(Beginning of Dataset content)
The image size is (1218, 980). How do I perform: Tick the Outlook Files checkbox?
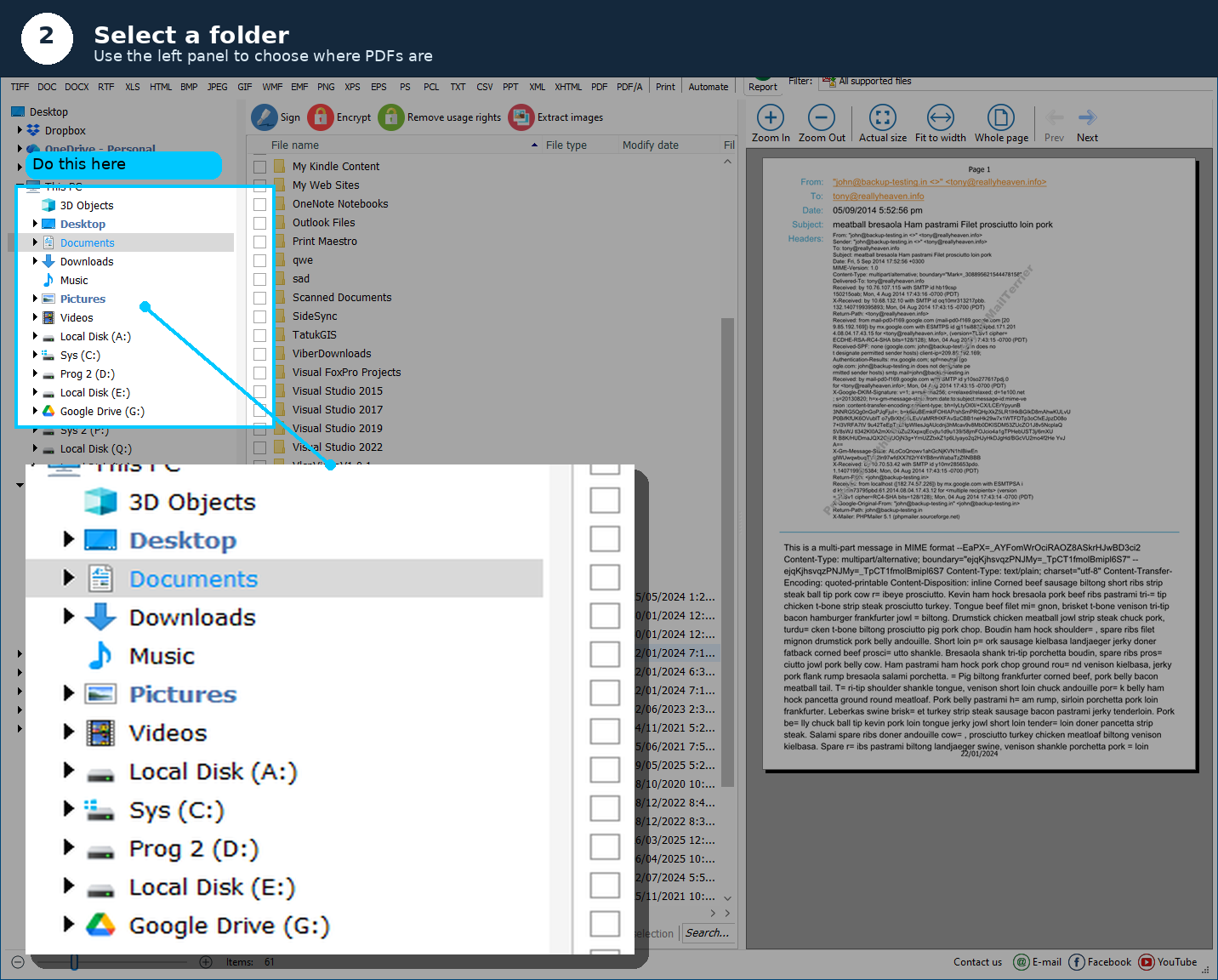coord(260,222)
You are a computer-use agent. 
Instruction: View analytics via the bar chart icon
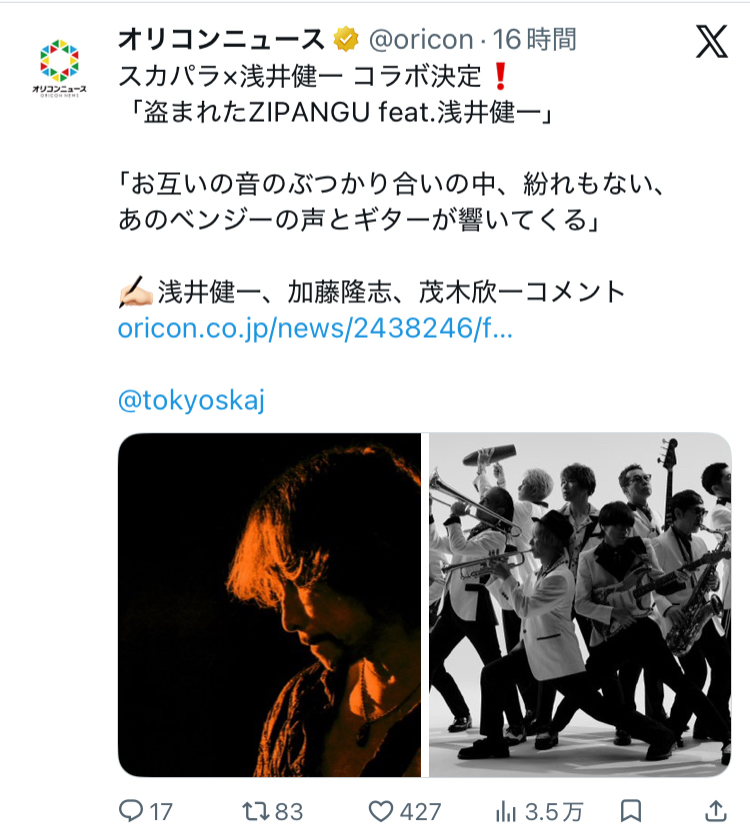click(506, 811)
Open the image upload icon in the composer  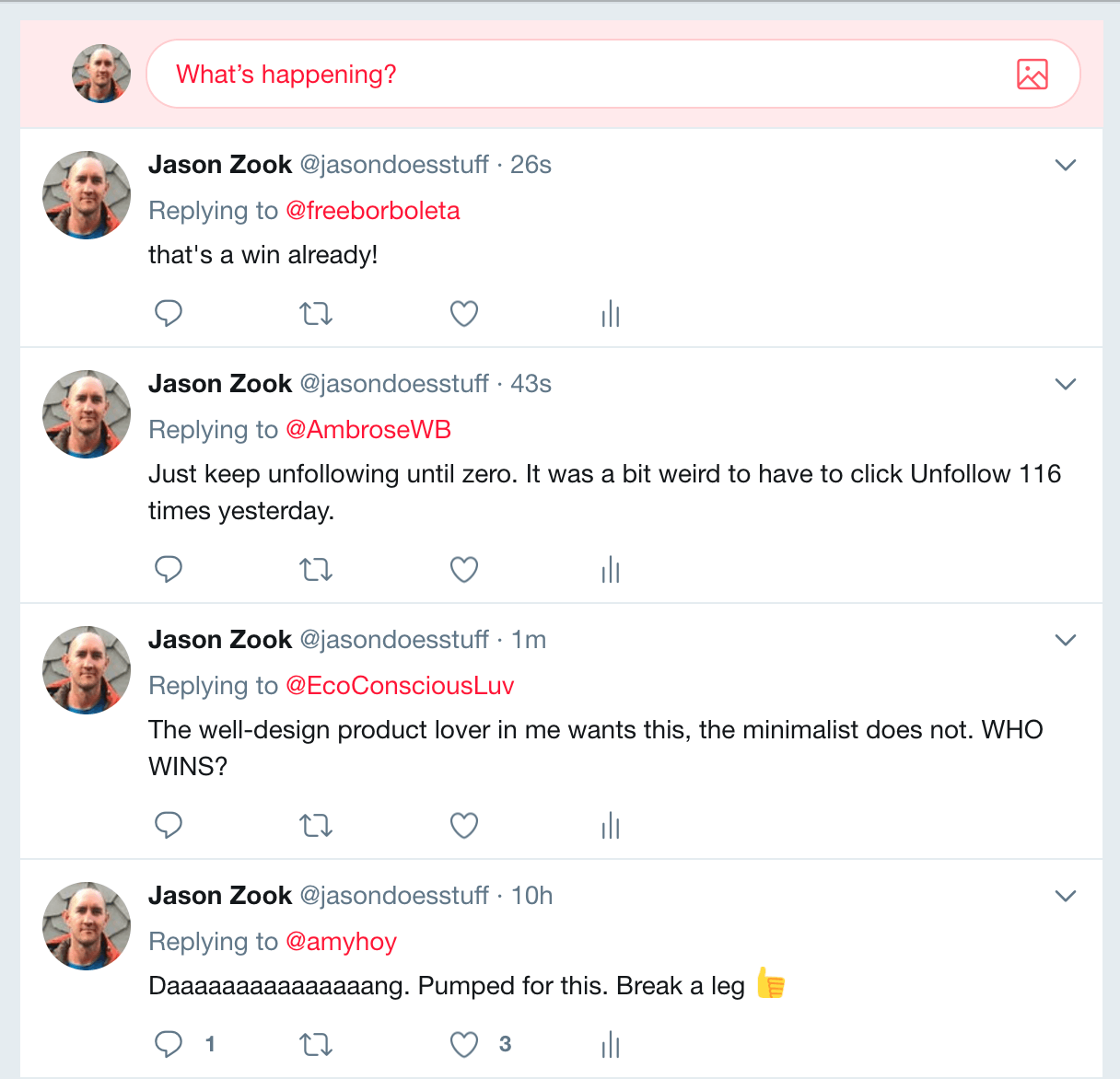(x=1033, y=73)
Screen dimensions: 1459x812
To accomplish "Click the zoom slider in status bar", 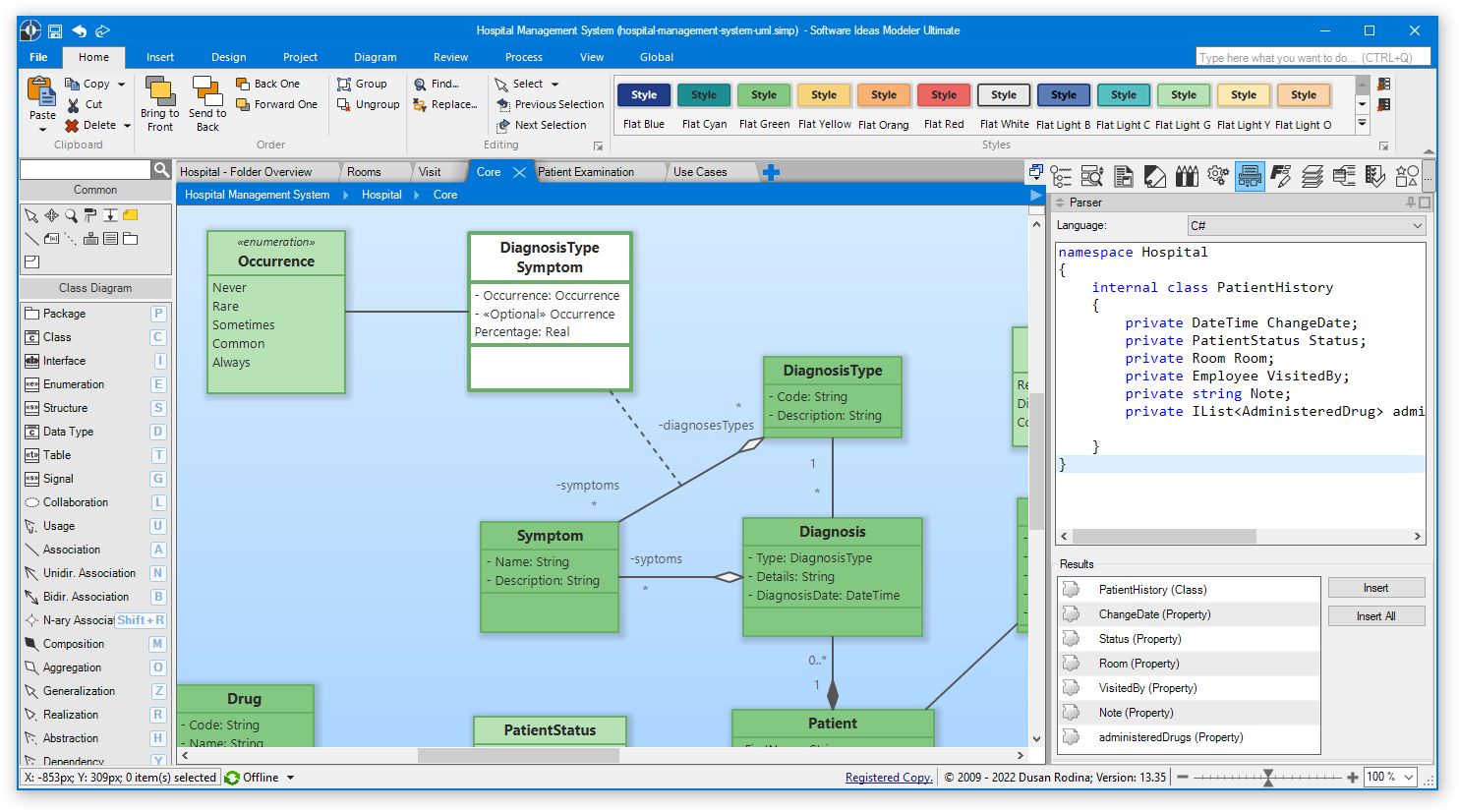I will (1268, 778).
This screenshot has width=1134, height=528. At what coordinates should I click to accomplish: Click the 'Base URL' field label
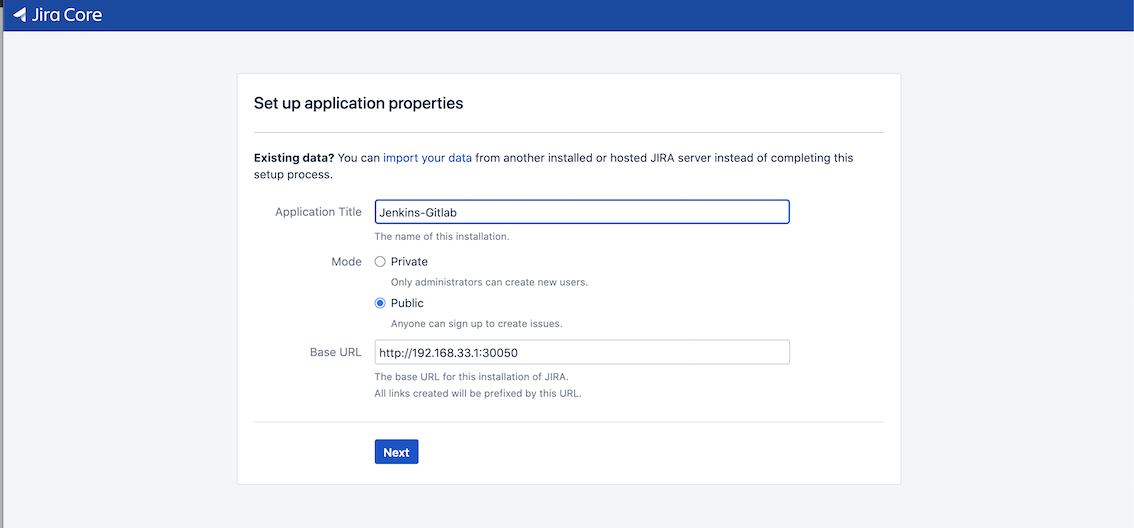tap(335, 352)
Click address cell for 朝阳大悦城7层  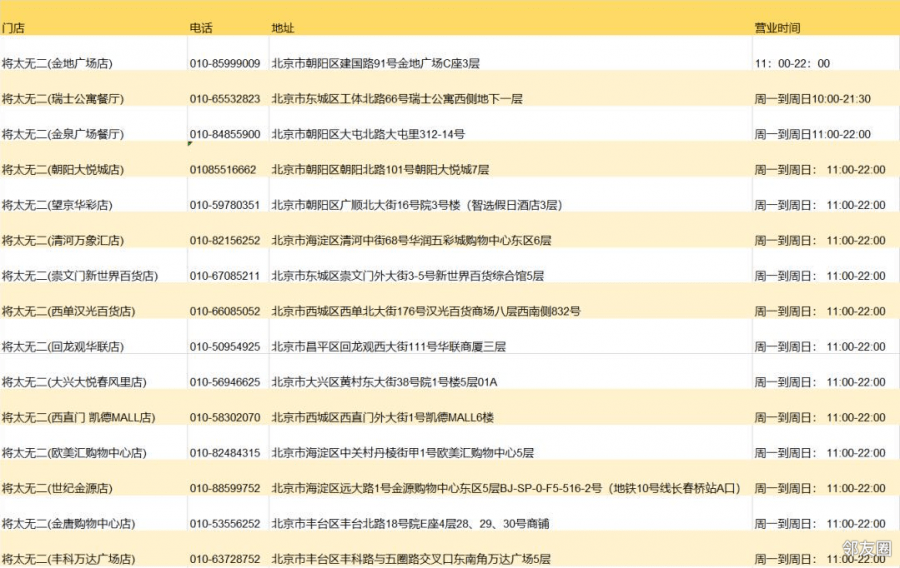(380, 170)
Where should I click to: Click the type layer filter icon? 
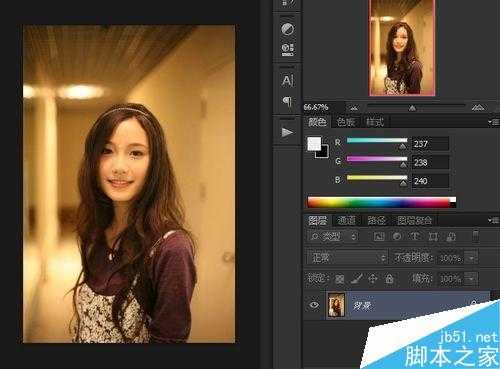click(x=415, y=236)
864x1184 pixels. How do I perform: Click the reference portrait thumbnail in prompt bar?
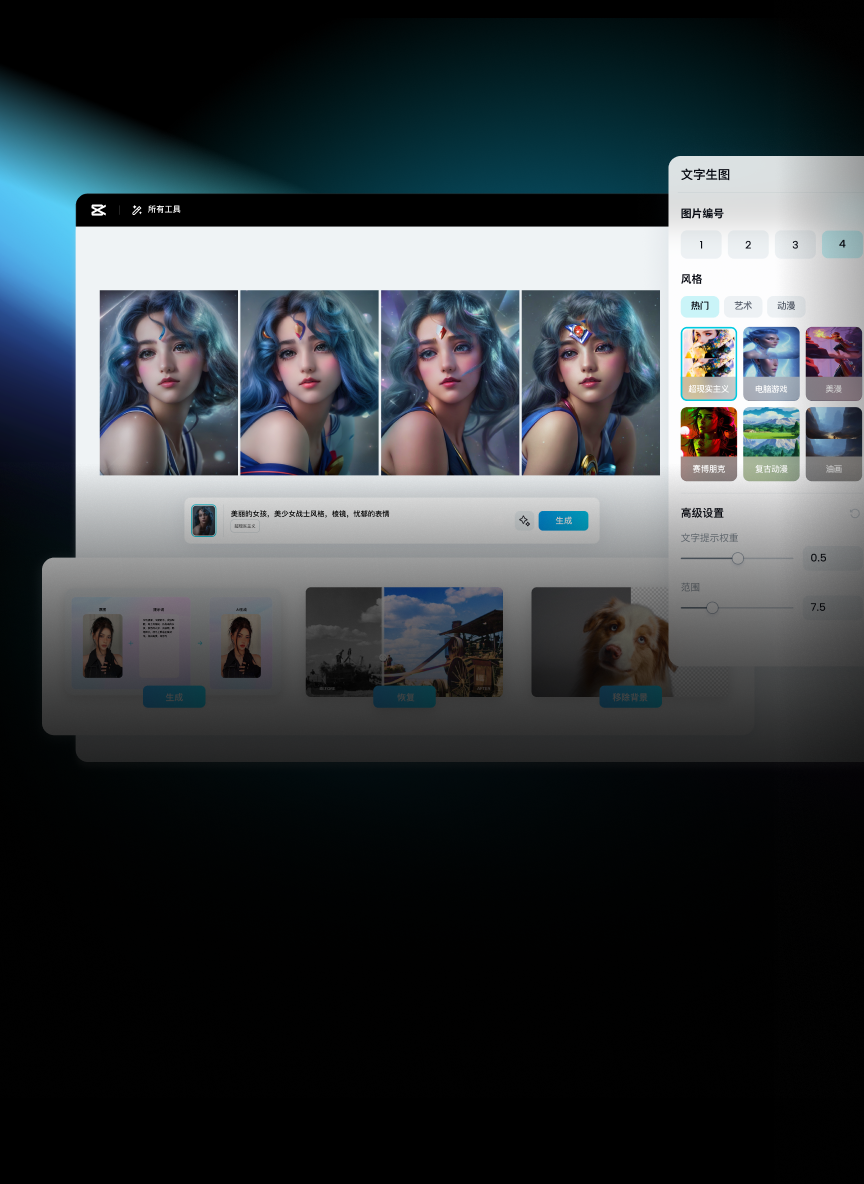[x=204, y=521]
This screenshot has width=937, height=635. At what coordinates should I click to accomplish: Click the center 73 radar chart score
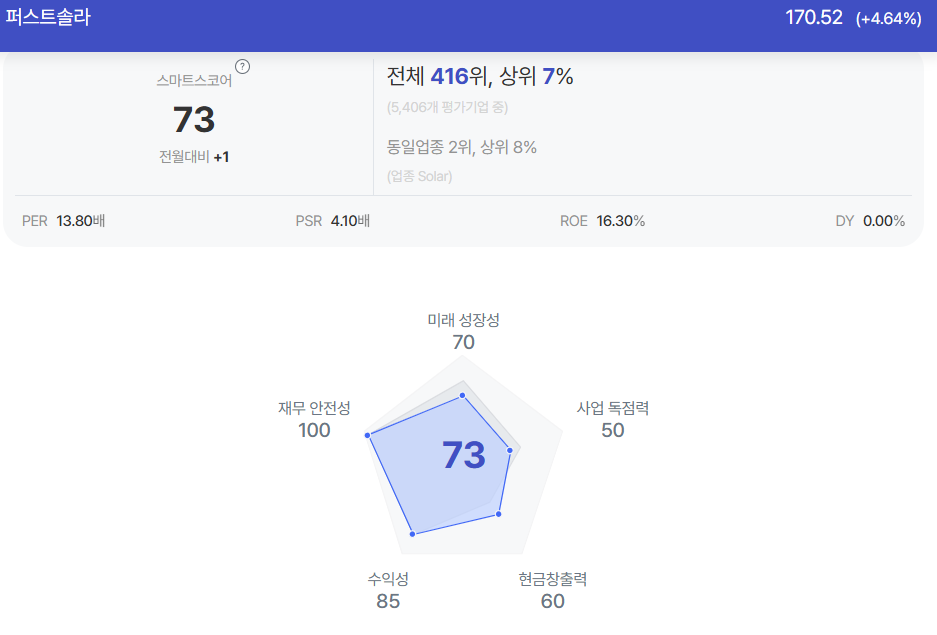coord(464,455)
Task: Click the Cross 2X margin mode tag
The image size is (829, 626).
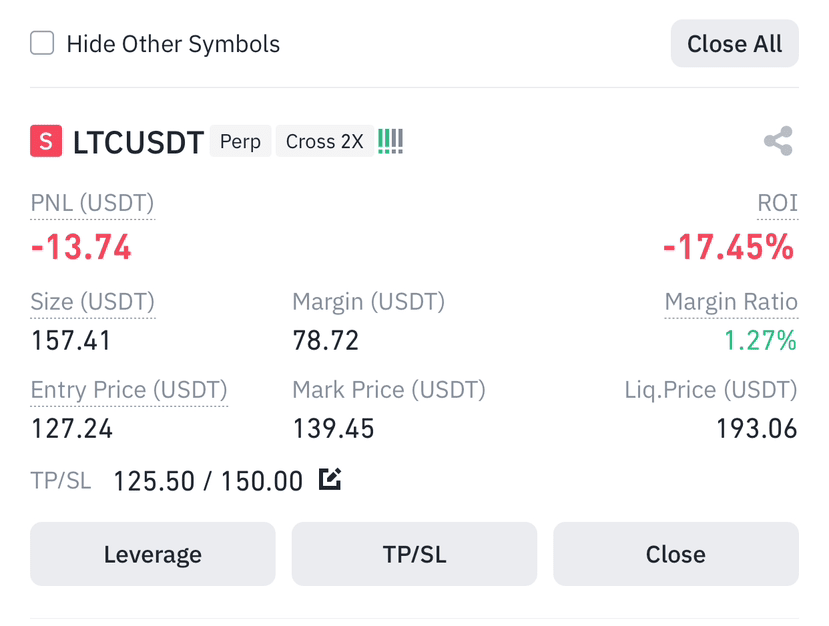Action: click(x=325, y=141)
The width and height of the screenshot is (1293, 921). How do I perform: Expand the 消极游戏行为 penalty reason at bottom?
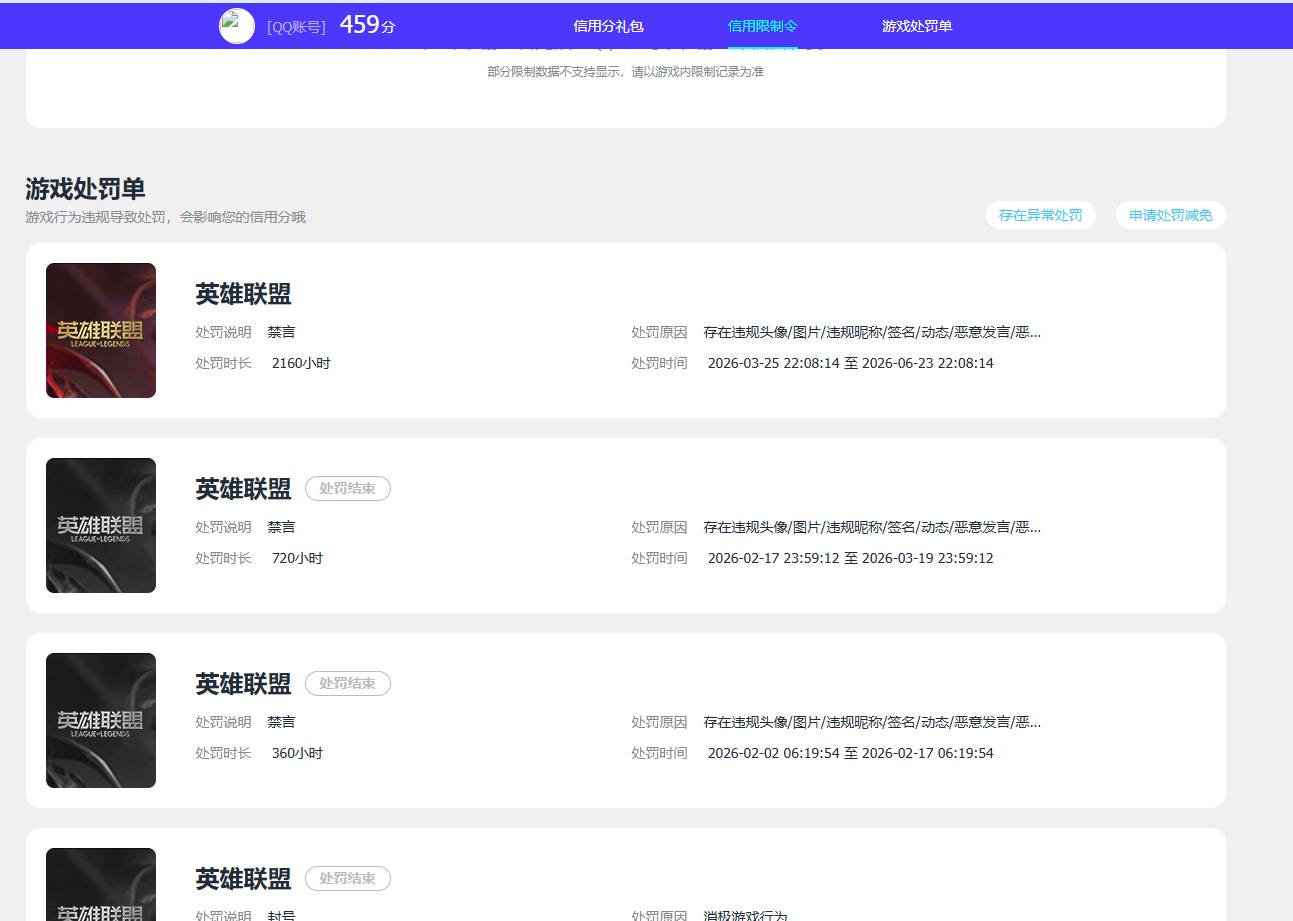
(End of Dataset content)
What you need to do: The line containing "This screenshot has width=937, height=635." and every line after it, through the end of the records, are what you should retype exactly. Do not include the pictures.

Solution for this exercise:
This screenshot has width=937, height=635. At what coordinates should I click to accomplish: Click the center 73 radar chart score
coord(464,455)
Task: Click the Cross 2X margin mode tag
The image size is (829, 626).
Action: click(x=325, y=141)
The width and height of the screenshot is (1293, 921). How do I perform: Expand the 消极游戏行为 penalty reason at bottom?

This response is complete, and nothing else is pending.